> Problem to work on: Identify every line in the material below that contains the string "size", and copy each of those lines. Case counts, so match capital and lowercase letters exactly.
[START Recorded information]
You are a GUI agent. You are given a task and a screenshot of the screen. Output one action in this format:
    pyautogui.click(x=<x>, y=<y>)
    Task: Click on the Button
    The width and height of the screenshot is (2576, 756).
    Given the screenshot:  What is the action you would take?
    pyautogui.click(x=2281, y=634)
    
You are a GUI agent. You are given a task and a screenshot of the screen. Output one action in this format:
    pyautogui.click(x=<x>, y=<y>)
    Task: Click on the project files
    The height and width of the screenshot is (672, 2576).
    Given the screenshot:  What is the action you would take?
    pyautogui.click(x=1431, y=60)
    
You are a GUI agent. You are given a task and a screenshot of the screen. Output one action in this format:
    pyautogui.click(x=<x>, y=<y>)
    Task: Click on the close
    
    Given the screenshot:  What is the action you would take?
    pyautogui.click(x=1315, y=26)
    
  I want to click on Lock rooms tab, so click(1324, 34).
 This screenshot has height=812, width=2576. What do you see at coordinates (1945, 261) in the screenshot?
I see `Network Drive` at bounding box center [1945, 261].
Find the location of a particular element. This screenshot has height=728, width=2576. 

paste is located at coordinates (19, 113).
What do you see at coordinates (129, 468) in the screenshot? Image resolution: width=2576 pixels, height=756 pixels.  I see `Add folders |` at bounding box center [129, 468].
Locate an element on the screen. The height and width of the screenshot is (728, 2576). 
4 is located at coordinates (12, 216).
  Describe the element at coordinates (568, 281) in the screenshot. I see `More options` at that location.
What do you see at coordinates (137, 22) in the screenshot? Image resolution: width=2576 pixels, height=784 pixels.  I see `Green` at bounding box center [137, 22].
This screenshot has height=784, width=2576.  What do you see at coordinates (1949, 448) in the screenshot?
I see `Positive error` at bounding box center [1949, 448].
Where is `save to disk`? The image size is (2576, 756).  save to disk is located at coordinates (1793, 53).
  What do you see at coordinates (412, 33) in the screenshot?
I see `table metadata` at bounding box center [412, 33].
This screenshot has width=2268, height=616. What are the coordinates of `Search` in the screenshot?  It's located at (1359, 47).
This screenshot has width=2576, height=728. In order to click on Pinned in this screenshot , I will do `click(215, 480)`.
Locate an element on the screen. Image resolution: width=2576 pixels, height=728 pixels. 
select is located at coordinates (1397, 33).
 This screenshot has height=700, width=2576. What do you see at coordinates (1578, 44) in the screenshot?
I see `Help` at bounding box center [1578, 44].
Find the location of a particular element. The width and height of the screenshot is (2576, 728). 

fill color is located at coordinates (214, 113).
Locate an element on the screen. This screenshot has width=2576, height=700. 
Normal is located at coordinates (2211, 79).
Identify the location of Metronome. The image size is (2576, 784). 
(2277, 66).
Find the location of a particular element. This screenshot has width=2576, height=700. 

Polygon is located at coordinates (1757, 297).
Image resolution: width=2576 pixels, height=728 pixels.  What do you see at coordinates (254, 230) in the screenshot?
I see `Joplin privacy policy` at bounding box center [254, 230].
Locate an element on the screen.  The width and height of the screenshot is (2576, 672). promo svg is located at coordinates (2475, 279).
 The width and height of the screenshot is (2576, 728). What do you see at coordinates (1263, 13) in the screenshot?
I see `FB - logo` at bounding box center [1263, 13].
[END Recorded information]
> Written solution:
Where is `save to disk`? The image size is (2576, 756).  save to disk is located at coordinates (1793, 53).
Identify the location of Metronome. The image size is (2576, 784). 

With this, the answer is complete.